You’ve always said football isn’t a matter of life and death. Does the fact that you’ve experienced actual life and death help you deal with setbacks?
"Mostly, my belief in God helped. Life is a present. We have to deal carefully with it. And have fun with it. Sometimes take care of it. And it doesn’t mean that everything goes in your direction. We are not five years old any more. If I try a thing, then I am responsible for getting it or not. If you don’t get it, try again. If it’s not important to you any more, then do something else.
"I know it will probably come up, and it’s a bit in everybody’s mind, about losing finals [Klopp has lost his last six at domestic and European level]. It’s not nice. But I cannot ignore and forget that we went there as well. It was an incredible journey. And most of the times we went there, we went in surprise rather than: 'Pff, yeah'. They expected other teams there, and we were there."

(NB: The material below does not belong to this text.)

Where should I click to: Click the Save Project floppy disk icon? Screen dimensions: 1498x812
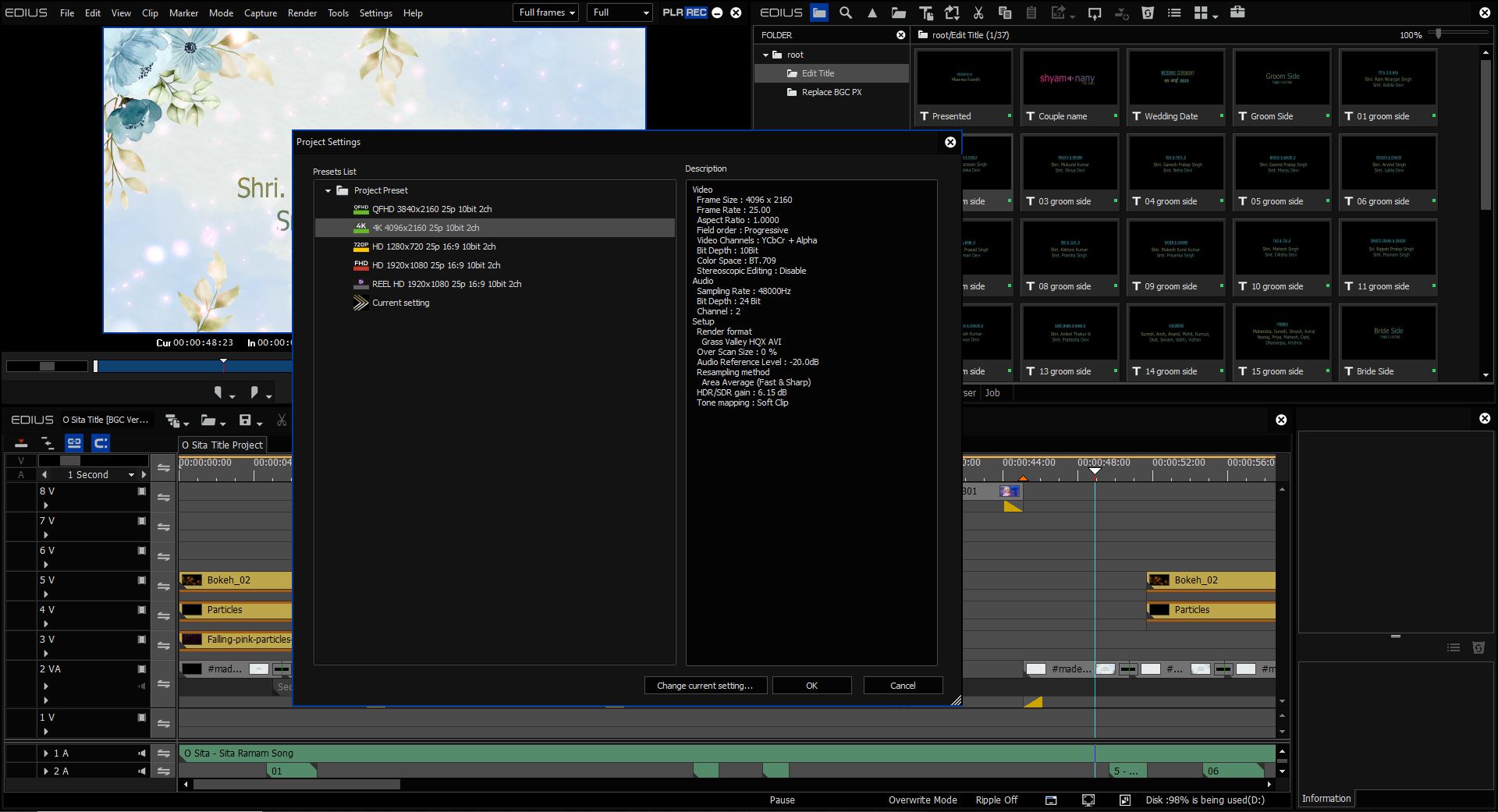245,420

Would you agree that the journey is as important as the destination?
"Using common sense, I’d say yes. Because of course it’s important. How can you ignore that? You can use our season as an example. If you only see the 97 points, it’s not enough, second. But the season was brilliant."
You didn’t seem too sad about losing the title?
"I wasn’t. You get 97 points, and [slams fist on the table] City scores a goal against Leicester City. Psssshhtt. If that happens... come on. What can you do? You cannot hope that some other people fail. We did our best, 97 points is brilliant, done. But the final is of course different. We go there to win it. We have a strong opponent, they have a different situation, you could make an advantage that we played it last year. They can make an advantage that we have more pressure because we lost it already last year. That’s all possible. At the end, we only go there to win the game."